Why concatenating strings in multiple lines faster than Adding String In One Statement?

Why the speed rank is: AddStringInMutipleStatement > AddStringInOneStatement > AddStringInMutipleStatementEx ?

Is it related the temp string object created on runtime? What the detail is?

namespace Test
{
    class Program
    {
        static string AddStringInOneStatement(int a, string b, int c, string d)
        {
            string str;
            str = "a = " + a.ToString() + "b = " + b + "c = " + c.ToString() + "d = " + d; 
            return str;
        }

        static string AddStringInMutipleStatement(int a, string b, int c, string d)
        {
            string str = "";
            str += "a = " + a.ToString();
            str += "b = " + b;
            str += "c = " + c.ToString();
            str += "d = " + d;
            return str;
        }

        static string AddStringInMutipleStatementEx(int a, string b, int c, string d)
        {
            string str = "";
            str += "a = ";
            str += a.ToString();
            str += "b = ";
            str += b;
            str += "c = ";
            str += c.ToString();
            str += "d = ";
            str += d;
            return str;
        }

        static void Main(string[] args)
        {
            uint times = 10000000;
            Stopwatch timer = new Stopwatch();
            timer.Start();
            for (int i = 0; i < times; i++)
            {
                AddStringInOneStatement(1, "2", 3, "4");
            }
            timer.Stop();
            Console.WriteLine("First: " + timer.ElapsedMilliseconds); // 4341 ms
            timer.Reset();
            timer.Start();
            for (int i = 0; i < times; i++)
            {
                AddStringInMutipleStatement(1, "2", 3, "4");
            }
            timer.Stop();
            Console.WriteLine("Second: " + timer.ElapsedMilliseconds); // 3427 ms
            timer.Reset();
            timer.Start();
            for (int i = 0; i < times; i++)
            {
                AddStringInMutipleStatementEx(1, "2", 3, "4");
            }
            timer.Stop();
            Console.WriteLine("Second: " + timer.ElapsedMilliseconds); // 5701 ms
        }
    }
}
Jon Skeet
people
quotationmark

Firstly, a few points on your benchmarking:

  • I would suggest adding a call to each method before the timing starts, so that you're not measuring JIT compilation time
  • I would suggest adding a call to GC.Collect() after each test, so that garbage created by one test doesn't affect another
  • You may get significantly different results on x64 vs x86

There are various costs here:

  • Method call overhead
  • String creation
  • Array creation (hidden)
  • Integer to string conversion

In the first method, the compiler is actually transforming your code into:

string[] bits = new string[] { "a = ", a.ToString(),
                               "b = ", b,
                               "c = ", c.ToString(),
                               "d = ", d };
return string.Concat(bits);

The second and third methods create several intermediate strings; it looks like they create roughly the same number of intermediates (because each line in the second method creates two) but the third method requires more copying - the intermediate strings all contain "the whole of the string so far" whereas half of the intermediate strings in the second method are just short ("b = " + b etc).
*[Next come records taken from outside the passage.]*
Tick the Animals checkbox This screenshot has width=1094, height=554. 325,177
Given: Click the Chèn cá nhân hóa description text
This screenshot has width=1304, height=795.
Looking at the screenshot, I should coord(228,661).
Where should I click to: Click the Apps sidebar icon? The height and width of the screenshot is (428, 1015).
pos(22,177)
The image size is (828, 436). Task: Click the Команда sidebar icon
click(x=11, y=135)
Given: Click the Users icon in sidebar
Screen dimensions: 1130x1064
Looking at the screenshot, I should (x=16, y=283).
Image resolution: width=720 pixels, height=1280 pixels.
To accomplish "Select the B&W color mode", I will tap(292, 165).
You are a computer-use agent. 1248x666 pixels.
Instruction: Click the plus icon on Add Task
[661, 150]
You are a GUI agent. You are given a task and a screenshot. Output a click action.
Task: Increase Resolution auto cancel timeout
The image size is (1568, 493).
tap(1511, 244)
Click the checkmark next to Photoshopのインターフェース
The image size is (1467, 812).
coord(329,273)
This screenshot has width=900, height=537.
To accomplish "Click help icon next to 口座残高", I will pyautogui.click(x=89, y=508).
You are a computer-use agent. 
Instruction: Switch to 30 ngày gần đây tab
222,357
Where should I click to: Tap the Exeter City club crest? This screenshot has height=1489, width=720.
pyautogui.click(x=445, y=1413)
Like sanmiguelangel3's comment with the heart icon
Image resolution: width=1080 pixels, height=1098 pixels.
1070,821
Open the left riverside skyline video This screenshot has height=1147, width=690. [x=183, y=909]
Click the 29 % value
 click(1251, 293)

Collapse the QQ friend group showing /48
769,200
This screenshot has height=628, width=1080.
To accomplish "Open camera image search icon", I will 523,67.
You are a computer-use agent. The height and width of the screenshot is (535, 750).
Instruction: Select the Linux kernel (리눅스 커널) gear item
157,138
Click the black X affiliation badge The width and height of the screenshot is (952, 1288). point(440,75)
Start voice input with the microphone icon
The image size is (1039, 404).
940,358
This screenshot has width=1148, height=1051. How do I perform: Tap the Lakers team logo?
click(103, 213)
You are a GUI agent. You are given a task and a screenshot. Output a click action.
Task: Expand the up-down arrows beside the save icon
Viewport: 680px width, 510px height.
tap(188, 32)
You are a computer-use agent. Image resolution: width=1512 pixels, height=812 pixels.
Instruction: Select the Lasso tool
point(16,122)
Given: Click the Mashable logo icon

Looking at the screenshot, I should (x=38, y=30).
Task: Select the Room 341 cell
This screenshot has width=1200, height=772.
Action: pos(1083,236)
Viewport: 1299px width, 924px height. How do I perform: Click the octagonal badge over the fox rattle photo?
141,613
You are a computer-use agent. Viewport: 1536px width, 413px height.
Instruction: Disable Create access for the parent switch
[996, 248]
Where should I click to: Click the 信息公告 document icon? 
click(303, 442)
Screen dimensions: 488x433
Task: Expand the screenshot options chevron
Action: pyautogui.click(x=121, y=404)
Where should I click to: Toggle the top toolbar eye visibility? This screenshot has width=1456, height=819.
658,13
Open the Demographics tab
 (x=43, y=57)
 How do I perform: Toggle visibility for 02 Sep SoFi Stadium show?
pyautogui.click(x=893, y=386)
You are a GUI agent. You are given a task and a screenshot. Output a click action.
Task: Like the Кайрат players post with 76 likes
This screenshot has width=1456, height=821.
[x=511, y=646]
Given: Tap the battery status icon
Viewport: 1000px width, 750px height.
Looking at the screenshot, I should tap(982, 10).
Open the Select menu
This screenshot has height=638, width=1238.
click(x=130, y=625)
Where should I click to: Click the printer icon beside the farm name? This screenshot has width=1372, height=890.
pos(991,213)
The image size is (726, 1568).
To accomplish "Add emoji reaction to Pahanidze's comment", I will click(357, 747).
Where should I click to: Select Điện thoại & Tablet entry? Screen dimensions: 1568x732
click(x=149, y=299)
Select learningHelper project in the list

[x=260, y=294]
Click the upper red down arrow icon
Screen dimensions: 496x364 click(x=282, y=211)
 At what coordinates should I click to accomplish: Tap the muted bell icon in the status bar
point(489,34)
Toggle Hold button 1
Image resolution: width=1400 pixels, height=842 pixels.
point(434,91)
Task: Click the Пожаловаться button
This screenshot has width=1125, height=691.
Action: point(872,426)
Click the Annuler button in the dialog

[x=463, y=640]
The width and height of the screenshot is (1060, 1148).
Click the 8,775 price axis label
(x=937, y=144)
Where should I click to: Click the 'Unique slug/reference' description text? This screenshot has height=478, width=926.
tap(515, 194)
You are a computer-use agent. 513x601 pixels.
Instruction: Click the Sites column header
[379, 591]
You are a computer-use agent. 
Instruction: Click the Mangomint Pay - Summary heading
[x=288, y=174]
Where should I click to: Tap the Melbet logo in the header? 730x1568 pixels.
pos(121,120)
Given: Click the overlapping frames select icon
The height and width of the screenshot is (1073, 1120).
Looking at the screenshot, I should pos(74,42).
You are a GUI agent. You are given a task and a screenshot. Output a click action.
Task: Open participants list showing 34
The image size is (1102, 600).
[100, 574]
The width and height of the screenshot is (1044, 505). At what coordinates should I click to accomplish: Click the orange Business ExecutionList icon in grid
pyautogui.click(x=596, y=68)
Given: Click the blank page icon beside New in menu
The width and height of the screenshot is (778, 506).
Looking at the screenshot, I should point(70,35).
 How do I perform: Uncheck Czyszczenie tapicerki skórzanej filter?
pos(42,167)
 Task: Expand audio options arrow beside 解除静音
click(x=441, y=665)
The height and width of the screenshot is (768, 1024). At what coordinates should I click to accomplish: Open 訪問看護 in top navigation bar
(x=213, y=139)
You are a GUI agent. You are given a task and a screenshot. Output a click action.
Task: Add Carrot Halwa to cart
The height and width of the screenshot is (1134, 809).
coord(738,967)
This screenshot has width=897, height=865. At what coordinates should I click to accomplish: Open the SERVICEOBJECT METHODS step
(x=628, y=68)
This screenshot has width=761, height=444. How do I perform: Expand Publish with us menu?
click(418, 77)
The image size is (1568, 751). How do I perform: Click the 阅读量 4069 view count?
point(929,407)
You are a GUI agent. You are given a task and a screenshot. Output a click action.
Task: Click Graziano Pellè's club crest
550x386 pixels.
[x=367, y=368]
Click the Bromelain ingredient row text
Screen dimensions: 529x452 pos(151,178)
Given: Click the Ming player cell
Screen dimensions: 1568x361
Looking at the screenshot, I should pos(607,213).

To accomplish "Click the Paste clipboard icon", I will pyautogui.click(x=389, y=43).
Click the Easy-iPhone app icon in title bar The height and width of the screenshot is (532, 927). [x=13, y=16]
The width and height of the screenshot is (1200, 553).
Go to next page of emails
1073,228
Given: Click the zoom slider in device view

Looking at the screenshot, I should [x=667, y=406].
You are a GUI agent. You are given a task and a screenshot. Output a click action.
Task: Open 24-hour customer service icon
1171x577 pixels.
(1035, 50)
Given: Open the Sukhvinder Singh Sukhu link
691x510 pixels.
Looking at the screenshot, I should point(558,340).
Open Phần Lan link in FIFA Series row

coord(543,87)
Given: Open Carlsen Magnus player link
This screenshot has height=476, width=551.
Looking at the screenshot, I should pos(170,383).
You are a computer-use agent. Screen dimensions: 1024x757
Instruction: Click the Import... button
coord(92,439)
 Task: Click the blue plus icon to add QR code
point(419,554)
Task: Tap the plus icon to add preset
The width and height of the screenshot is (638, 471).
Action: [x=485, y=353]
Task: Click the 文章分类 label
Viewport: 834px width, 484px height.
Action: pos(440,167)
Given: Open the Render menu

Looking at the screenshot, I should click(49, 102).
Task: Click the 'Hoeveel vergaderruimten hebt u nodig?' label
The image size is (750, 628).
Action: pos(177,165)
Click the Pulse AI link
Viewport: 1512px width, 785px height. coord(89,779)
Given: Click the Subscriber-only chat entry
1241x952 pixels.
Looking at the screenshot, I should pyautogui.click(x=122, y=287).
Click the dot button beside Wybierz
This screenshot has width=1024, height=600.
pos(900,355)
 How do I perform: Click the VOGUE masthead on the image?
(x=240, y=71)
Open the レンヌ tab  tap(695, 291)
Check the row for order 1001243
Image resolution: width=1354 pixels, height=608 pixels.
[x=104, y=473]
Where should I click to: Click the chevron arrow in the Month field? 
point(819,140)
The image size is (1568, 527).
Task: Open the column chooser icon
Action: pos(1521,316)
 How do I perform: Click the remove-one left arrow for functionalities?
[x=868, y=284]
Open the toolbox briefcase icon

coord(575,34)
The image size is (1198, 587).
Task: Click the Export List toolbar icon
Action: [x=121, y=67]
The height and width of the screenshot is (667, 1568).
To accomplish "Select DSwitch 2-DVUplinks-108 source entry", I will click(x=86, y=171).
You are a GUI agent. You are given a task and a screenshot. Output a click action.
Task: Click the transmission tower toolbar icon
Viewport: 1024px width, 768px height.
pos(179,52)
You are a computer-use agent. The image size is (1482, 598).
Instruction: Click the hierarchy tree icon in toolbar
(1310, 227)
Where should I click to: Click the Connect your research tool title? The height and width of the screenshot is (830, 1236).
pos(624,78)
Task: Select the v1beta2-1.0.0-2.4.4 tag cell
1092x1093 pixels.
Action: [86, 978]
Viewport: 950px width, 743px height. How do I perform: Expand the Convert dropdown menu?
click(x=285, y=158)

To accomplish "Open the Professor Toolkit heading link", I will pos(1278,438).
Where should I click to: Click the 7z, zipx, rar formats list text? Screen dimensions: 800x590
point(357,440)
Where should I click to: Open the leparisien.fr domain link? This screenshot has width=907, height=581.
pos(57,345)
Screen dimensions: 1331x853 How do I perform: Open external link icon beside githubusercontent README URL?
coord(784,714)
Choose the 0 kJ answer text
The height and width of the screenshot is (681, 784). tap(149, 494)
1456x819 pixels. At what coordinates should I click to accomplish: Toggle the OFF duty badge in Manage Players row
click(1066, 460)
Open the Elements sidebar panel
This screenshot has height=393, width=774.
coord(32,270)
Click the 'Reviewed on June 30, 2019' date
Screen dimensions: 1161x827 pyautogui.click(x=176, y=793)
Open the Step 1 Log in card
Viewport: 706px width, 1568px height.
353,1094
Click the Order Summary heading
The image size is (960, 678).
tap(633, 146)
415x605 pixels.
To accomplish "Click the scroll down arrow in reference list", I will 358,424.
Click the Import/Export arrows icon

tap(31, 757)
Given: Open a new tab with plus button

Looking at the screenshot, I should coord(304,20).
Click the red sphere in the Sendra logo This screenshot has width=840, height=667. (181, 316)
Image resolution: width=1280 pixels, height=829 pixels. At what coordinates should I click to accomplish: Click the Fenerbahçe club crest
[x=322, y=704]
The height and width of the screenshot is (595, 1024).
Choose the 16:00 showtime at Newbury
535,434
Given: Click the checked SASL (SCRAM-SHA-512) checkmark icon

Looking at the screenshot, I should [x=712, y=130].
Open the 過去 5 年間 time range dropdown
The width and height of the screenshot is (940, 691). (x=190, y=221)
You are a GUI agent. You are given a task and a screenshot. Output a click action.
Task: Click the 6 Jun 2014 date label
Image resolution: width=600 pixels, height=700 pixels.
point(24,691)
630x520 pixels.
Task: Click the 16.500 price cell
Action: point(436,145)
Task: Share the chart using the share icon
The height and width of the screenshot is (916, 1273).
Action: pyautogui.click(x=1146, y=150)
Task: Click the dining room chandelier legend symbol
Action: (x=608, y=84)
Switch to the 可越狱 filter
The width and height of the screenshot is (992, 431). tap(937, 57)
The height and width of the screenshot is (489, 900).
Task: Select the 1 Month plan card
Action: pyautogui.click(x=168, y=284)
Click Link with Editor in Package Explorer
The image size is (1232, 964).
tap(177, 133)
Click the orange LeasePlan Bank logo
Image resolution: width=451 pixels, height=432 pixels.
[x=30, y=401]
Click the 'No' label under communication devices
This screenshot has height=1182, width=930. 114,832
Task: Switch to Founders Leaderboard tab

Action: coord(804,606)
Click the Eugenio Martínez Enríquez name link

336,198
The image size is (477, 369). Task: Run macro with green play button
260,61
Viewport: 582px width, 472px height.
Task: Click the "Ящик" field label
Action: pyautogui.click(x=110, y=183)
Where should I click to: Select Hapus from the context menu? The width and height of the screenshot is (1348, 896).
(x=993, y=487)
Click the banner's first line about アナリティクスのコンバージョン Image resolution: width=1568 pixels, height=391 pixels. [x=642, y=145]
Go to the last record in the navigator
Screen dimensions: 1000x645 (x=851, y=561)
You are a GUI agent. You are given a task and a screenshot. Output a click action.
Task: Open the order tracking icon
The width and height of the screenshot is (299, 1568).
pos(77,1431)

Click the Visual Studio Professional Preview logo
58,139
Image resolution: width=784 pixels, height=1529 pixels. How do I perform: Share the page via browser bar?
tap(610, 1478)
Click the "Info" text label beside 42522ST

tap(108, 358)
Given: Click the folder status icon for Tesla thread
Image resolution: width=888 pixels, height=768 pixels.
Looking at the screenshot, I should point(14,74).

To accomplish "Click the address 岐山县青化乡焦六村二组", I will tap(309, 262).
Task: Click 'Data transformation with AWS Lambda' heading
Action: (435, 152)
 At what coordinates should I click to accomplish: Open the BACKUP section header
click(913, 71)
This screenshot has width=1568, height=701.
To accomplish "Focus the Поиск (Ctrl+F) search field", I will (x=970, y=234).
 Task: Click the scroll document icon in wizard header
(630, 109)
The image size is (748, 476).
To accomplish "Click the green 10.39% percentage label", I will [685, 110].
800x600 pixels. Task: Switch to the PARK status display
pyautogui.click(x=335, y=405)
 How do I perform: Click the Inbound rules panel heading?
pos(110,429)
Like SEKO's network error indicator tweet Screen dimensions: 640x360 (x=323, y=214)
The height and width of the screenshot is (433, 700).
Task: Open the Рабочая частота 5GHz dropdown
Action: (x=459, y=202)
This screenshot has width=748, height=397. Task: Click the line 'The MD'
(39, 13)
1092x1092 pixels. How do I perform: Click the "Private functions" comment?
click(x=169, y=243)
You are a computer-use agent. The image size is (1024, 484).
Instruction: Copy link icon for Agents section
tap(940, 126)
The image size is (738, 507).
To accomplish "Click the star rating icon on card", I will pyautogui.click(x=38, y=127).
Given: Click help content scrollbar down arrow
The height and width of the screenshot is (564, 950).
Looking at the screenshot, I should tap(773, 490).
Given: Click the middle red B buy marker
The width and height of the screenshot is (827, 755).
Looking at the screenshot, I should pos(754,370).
That may be responsible for the difference.

I suspect in this case the cost of the array creation (and population) in the first method outweighs the cost of the intermediate strings in the second method. Indeed, changing the first method to just create and population the array, that appears to take up more than half of the running time (on my machine). That creation/population includes the int.ToString() calls as well, mind you... which seem to be a large part of the expense too.

I've removed the int.ToString() part in a local copy of your benchmark, and the result still holds - but is even clearer as there's less constant overhead.